TASK TO CARRY OUT -
Extract the text lines of every item below and reproduce them word for word, omitting the pictures.

-- -- --

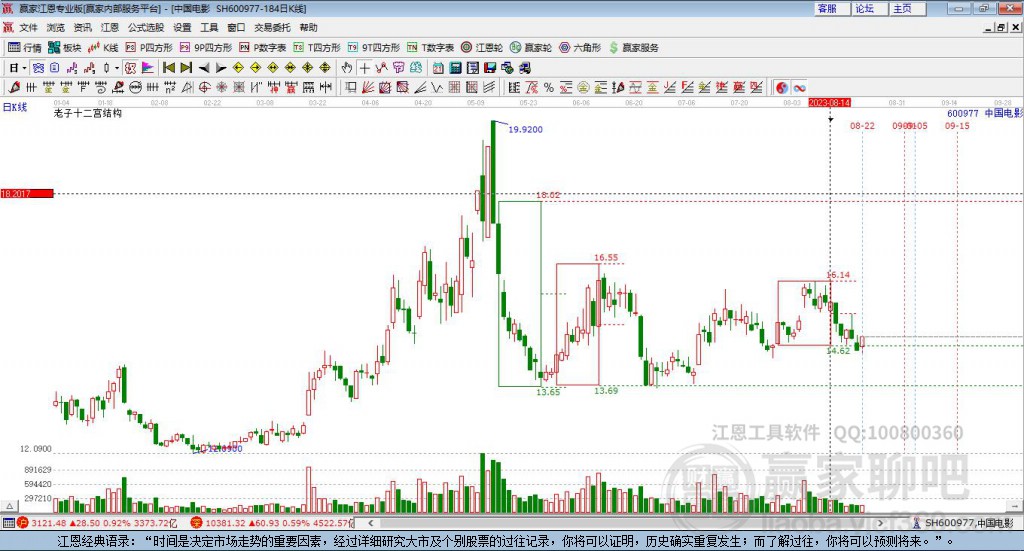Open the 公式选股 menu

(x=145, y=27)
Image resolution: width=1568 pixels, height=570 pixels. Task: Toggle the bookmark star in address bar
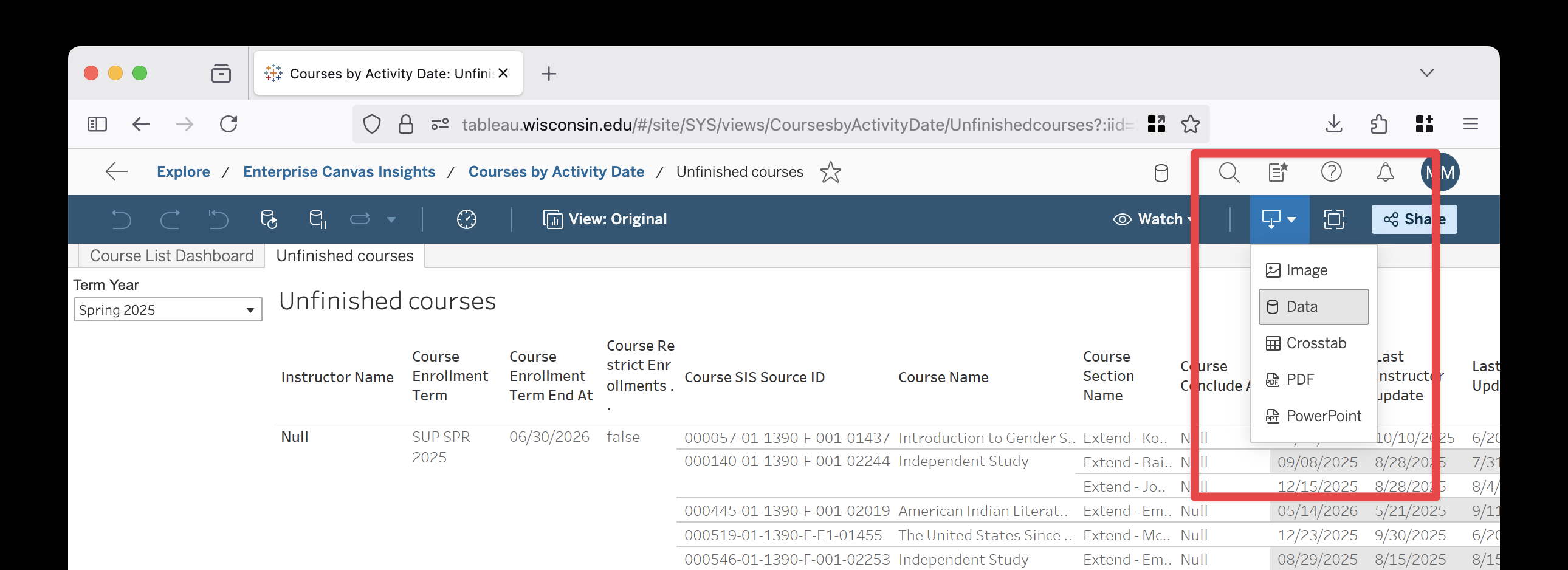tap(1191, 124)
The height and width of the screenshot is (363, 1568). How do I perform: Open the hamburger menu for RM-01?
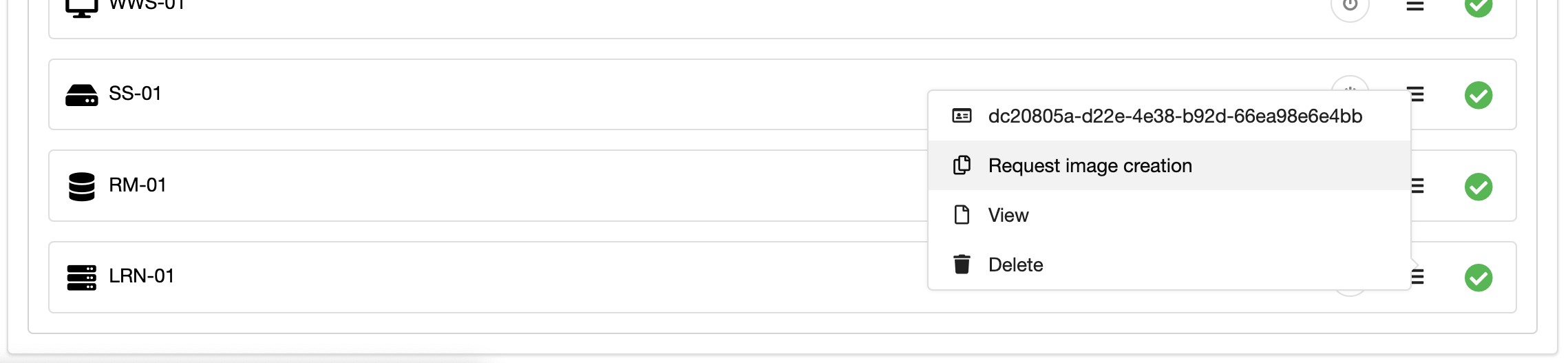click(x=1417, y=186)
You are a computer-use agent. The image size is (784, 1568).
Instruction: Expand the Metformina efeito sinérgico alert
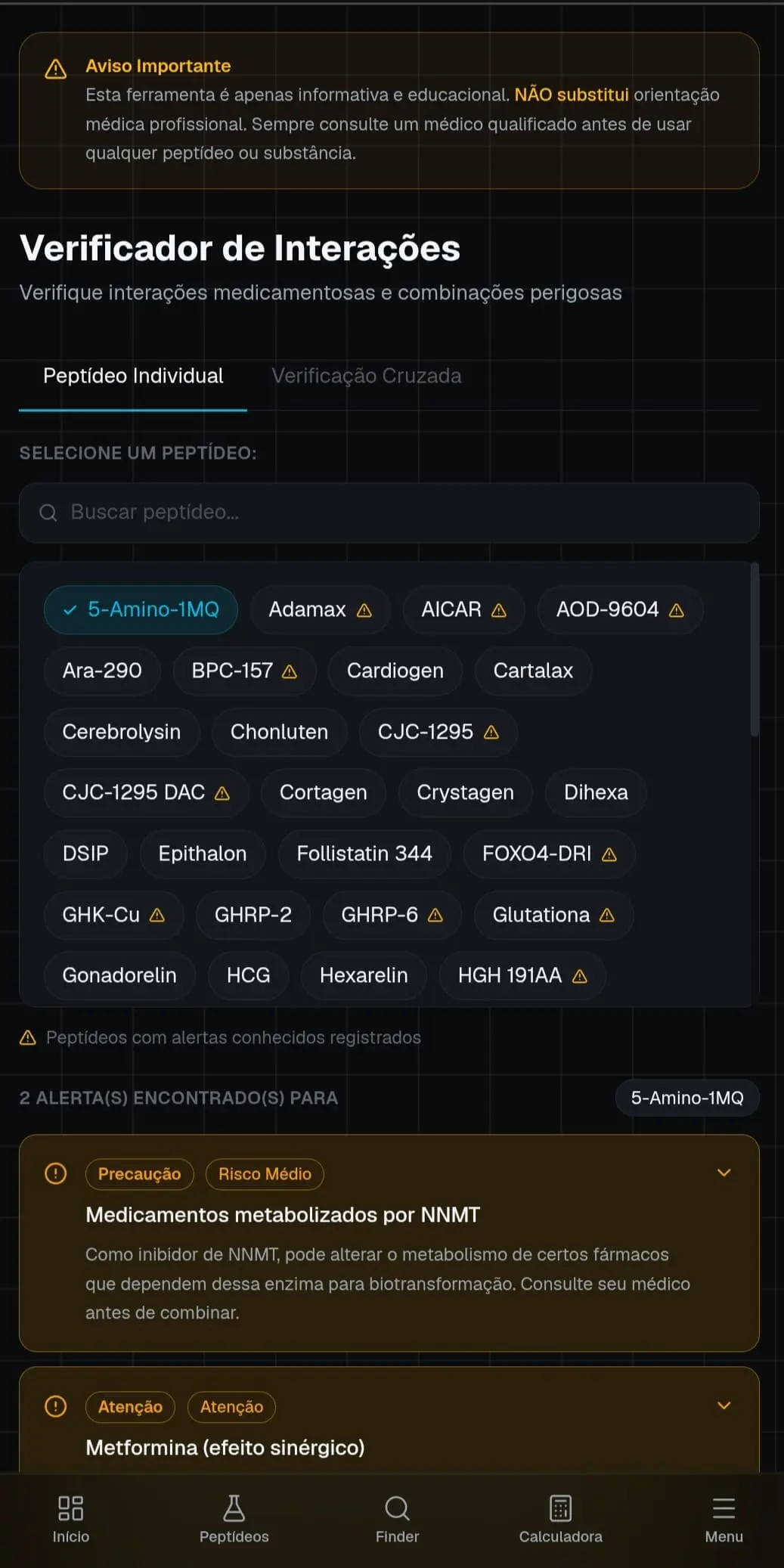coord(724,1405)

-- -- --

THE ANSWER -
Open the 公式选股 menu

(x=145, y=27)
Image resolution: width=1568 pixels, height=570 pixels. Task: Toggle the bookmark star in address bar
tap(1191, 124)
The height and width of the screenshot is (363, 1568). How do I perform: Open the hamburger menu for RM-01?
click(x=1417, y=186)
You are a computer-use agent. The image size is (784, 1568).
Instruction: Expand the Metformina efeito sinérgico alert
coord(724,1405)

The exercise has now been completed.